Task requirements: Consider the entries below. Count the lines holding the string "button" and state the number only.

Source material:
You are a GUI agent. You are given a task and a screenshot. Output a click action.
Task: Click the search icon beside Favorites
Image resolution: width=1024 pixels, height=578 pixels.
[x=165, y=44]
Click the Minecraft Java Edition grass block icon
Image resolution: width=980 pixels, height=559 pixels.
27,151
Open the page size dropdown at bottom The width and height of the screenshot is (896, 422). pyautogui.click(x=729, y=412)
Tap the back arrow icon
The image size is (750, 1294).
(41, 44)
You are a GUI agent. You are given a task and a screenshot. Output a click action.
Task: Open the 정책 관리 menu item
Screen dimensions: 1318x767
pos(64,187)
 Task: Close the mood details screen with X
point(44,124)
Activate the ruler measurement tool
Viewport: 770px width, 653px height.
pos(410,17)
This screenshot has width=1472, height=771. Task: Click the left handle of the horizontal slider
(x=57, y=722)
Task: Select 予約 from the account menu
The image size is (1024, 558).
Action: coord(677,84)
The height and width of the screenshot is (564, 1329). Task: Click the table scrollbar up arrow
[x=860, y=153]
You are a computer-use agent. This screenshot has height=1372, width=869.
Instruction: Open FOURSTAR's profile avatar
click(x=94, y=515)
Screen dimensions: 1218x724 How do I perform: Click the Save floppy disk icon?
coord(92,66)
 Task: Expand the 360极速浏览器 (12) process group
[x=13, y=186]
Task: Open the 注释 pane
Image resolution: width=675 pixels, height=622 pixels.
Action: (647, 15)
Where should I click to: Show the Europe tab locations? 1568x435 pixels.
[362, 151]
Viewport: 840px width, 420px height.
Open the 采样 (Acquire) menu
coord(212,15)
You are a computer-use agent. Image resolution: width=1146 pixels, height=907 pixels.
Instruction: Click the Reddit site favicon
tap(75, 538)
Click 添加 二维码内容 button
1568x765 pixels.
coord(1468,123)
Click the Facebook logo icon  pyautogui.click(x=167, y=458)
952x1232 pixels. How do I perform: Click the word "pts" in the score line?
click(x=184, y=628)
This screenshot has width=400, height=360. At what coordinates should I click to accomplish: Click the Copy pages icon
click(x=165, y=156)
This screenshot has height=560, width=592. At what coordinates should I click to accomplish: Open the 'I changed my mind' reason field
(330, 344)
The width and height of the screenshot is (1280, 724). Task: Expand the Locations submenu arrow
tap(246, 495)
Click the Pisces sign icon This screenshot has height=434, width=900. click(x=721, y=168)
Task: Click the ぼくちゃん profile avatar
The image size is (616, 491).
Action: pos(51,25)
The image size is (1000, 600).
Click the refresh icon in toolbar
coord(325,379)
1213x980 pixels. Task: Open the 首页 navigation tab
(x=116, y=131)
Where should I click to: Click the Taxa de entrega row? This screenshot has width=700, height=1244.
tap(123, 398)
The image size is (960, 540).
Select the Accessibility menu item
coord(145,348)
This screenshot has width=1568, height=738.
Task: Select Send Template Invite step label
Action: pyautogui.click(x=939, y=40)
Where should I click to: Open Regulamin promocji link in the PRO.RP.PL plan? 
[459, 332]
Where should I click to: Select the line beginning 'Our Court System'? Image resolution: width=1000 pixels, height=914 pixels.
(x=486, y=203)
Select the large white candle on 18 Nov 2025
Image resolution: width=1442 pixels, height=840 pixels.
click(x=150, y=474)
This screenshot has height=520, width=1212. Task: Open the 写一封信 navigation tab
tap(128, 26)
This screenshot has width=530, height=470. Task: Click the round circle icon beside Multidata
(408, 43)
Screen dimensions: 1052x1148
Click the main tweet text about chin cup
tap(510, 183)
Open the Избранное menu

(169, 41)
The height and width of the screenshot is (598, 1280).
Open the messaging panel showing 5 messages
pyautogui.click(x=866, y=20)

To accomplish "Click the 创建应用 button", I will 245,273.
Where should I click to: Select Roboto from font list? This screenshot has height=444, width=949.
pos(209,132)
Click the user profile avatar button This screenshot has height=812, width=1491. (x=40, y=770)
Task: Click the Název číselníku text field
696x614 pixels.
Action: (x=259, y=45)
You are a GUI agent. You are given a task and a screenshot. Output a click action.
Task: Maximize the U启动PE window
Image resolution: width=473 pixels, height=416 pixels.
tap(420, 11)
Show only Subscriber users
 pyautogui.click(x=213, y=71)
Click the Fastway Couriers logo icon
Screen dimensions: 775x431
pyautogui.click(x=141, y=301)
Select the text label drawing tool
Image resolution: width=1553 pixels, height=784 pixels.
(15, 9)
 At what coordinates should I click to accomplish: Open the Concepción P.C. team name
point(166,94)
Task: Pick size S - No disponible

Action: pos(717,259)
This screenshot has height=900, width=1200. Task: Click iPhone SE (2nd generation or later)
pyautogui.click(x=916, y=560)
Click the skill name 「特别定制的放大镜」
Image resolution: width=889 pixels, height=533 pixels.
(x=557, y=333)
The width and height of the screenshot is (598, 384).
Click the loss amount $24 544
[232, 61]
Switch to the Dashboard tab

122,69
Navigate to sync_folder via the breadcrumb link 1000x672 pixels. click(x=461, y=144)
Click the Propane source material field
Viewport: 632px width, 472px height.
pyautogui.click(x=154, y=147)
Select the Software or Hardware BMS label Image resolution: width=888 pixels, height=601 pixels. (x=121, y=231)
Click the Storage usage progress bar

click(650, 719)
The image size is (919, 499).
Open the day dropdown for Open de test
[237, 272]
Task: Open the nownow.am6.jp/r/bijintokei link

Exercise result: 3